Sur le papier, d’éventuelles interdictions européennes d’imports de charbon russe représentent la menace la plus limitée. Aucun site chimique en France n’utilise du charbon comme matière première pour ses productions, et seulement quatre sites chimiques en ont encore l’usage comme source d’énergie, dont le complexe de carbonate de soude de Solvay à Dombasle-sur-Meurthe (Meurthe-et-Moselle), qui a engagé un plan de décarbonation de 225 millions d’euros pour justement se passer du charbon à partir de 2025. Aujourd’hui, l’utilisation de charbon par l’industrie chimique est donc marginale, et la part russe de ce charbon probablement minime. L’impact direct semble très limité. Ce qui n’est pas le cas de l’impact indirect.

« Couper l’approvisionnement en charbon depuis la Russie aurait des conséquences notamment sur la production d’acier, ce qui pourrait générer un impact pour l’industrie chimique sur ses besoins en acier pour ses investissements de maintenance ou de renforcement capacitaire.

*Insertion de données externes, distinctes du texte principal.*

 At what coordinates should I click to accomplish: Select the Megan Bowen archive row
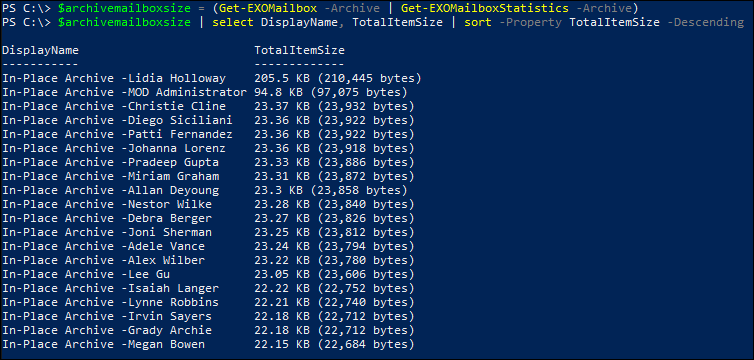pos(208,344)
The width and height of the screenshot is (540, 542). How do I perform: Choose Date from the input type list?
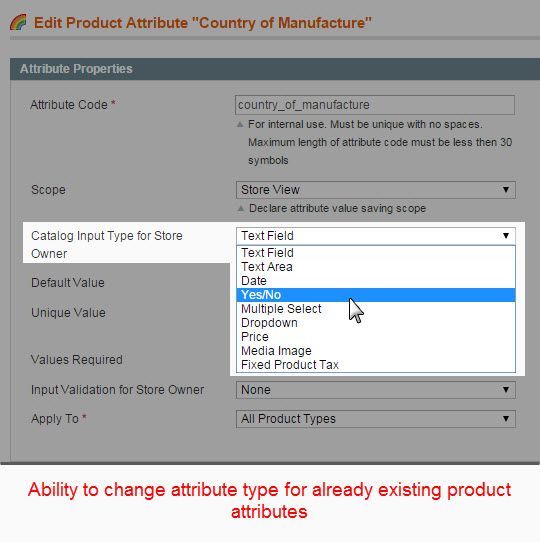coord(376,281)
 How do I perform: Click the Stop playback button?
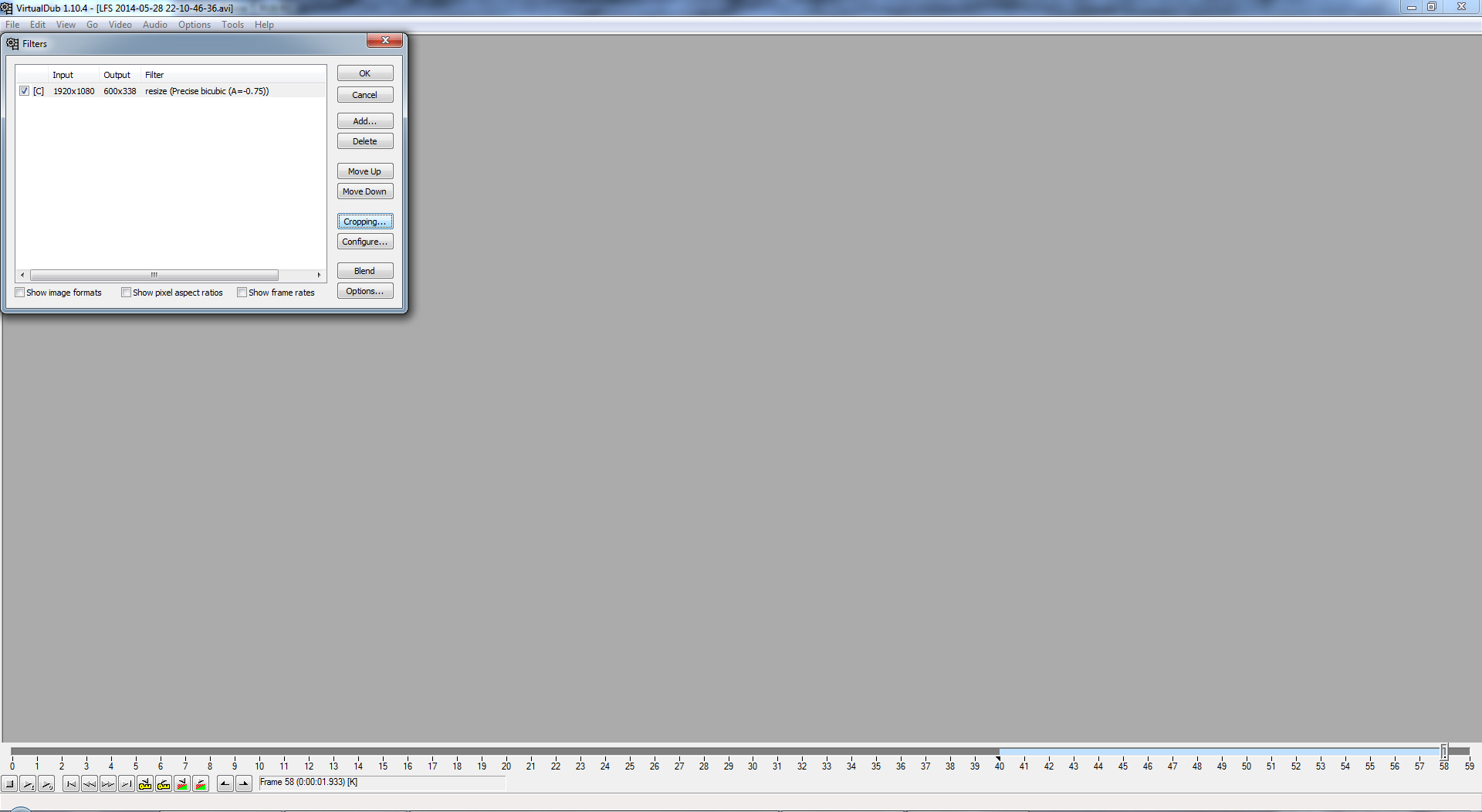tap(10, 784)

Les conséquences sur l’acier pourraient aussi entraîner un impact sur des secteurs comme la construction, l’automobile et l’aéronautique, qui sont les marchés de l’industrie chimique, générant un autre impact indirect pour nos entreprises », s’inquiète Vincent Mages.

ArcelorMittal, qui s’approvisionnait en Russie pour une partie de ses besoins en charbon, annonce déjà « passer à d’autres sources d’approvisionnements. Nous remplaçons le charbon russe par d’autres sources géographiques ou d’autres produits et matériaux. » Le principal aciériste européen est encore « en train d’évaluer l’impact de cette réorientation des approvisionnements sur les coûts, les temps d’approvisionnement et les processus de production de [ses] installations industrielles.»

(avec Aurélie Barbaux)

Un excédent commercial avec la Russie pour la chimie

L’industrie chimique en France a exporté en Russie pour environ 1,2 milliard d’euros en 2021, ce qui représente 2% du total des exports, selon France Chimie. La Russie se classe ainsi comme le 13e client de la France pour les produits chimiques. Les principaux produits expédiés sont des produits pharmaceutiques de base, des savons, parfums et produits d’entretien et de la chimie de base. En sens inverse, la France a importé en 2021 pour 620 millions d’euros depuis la Russie, soit 1,1% des importations totales du secteur. La Russie se positionne ainsi comme le 15e fournisseur mondial de la chimie en France. Il s’agit majoritairement de produits de chimie de base, en premier lieu de produits pétrochimiques.